Embedded nginx cannot access workhorse socket after Omnibus 14.9.3 -> 14.10.5 upgrade

I’ve got a Linode running Ubuntu 20.04 and gitlab-ce. For the first time ever, ran into an upgrade issue where the web interface is no longer accessible.

After the minor version upgrade from 14.9.3 to 14.10.5, the root domain of my GitLab instance returns a blank HTTP 200 response. All other paths just return 404. I changed no configuration files before this upgrade.

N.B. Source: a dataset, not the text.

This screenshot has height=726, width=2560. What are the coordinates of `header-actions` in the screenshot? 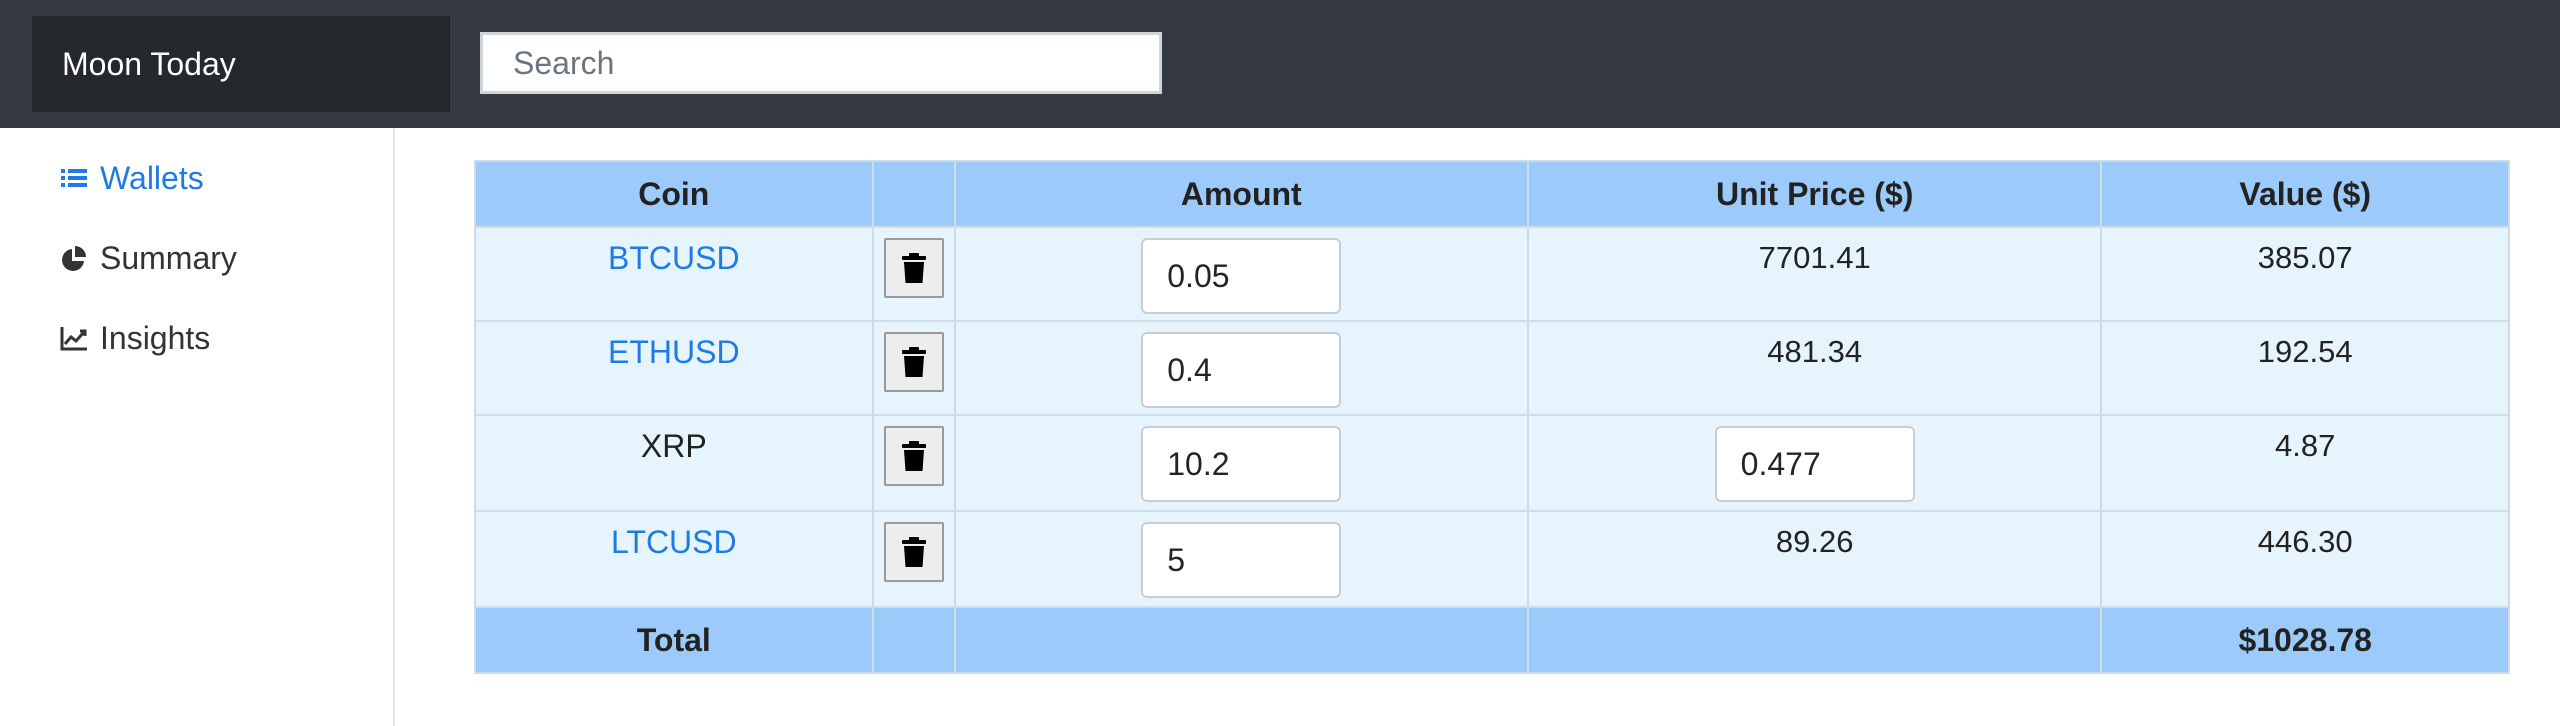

The upgrade itself completed with no errors. All the status checking commands I’ve tried return no errors. The only errors I’ve found have to do with nginx, and this is where it gets mysterious. This error keeps getting posted to /var/log/gitlab/nginx/gitlab_error.log:

2022/07/01 09:43:03 [crit] 2586243#0: *116949 connect() to unix:/var/opt/gitlab/gitlab-workhorse/sockets/socket failed (2: No such file or directory) while connecting to upstream, client: <ip redacted>, server: <my domain>, request: "POST /api/v4/jobs/request HTTP/1.1", upstream: "http://unix:/var/opt/gitlab/gitlab-workhorse/sockets/socket:/api/v4/jobs/request", host: "<my domain>"

And this gets printed in /var/log/gitlab/nginx/registry_gitlab_error.log:

2022/07/01 11:35:57 [error] 4406#0: *34 connect() failed (111: Connection refused) while connecting to upstream, client: <ip redacted>, server: <my registry domain>, request: "POST /api/v4/jobs/request HTTP/1.1", upstream: "http://[::1]:5000/api/v4/jobs/request", host: "<my domain>"

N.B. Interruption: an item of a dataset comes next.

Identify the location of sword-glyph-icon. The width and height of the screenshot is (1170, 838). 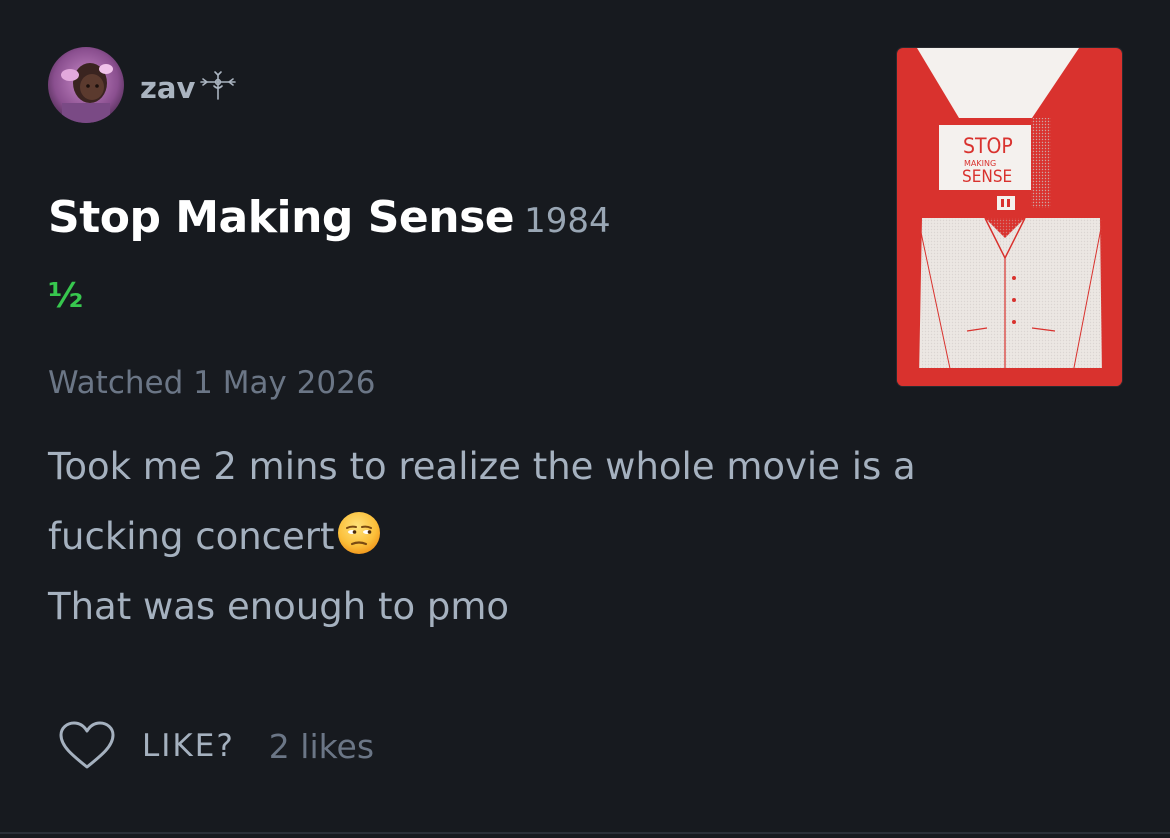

The path /var/opt/gitlab/gitlab-workhorse/sockets/socket exists, and if I curl it directly, I get the correct HTML content:

curl --unix-socket /var/opt/gitlab/gitlab-workhorse/sockets/socket http://<my domain>/users/sign_in

But for some reason, the nginx embedded in Omnibus GitLab is not able to read the socket.

Below, the relevant files/dirs and their permissions:

/var/opt/gitlab/gitlab-workhorse:

drwxr-x--- 3 git               gitlab-www 4096 2022-07-01 10:59 gitlab-workhorse

/var/opt/gitlab/gitlab-workhorse/sockets:

drwxr-x--- 2 git  gitlab-www 4096 2022-07-01 11:28 sockets

/var/opt/gitlab/gitlab-workhorse/sockets/socket:

srwxrwxrwx 1 git git 0 2022-07-01 11:28 socket

All the permissions seem fine for the gitlab-www user to reach the socket. The nginx workers are running as that user. I even temporarily set a shell for gitlab-www in /etc/passwd and curled the socket successfully after doing su gitlab-www.

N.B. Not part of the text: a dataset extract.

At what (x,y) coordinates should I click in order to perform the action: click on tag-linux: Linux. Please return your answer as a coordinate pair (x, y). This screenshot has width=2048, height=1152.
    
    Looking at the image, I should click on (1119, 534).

gitlab-ctl reconfigure, gitlab-ctl restart, restarting the whole server, even upgrading further to 15.x has not helped. I do have backups with which to restore the full server to the pre-upgrade state if needed, but I’d rather not go there unless absolutely necessary.

Any ideas?

I just did the downgrade + restore process back to 14.9.3, but the same issue persists.

I ended up restoring this morning’s pre-upgrade backup of the full VPS into a new server instance, and everything’s running fine again. However, what actually happened is still a mystery, and I’m not going to attempt to upgrade GitLab again without extensive precautions (like an LVM snapshot of the drive, or something), unless a cause for this is found.

I did a quick comparison of the two instances by md5sums of key config files. Before and after the 14.10.5 upgrade, the config files in /var/opt/gitlab/nginx/conf are identical. All the permissions on the socket file and its parent directories are identical. gitlab.rb is identical. /var/opt/gitlab/gitlab-rails/etc/gitlab.yml is identical. Both instances have ample free disk space.

I’m leaving the old, busted instance up for later forensics, but this error doesn’t make any sense whatsoever.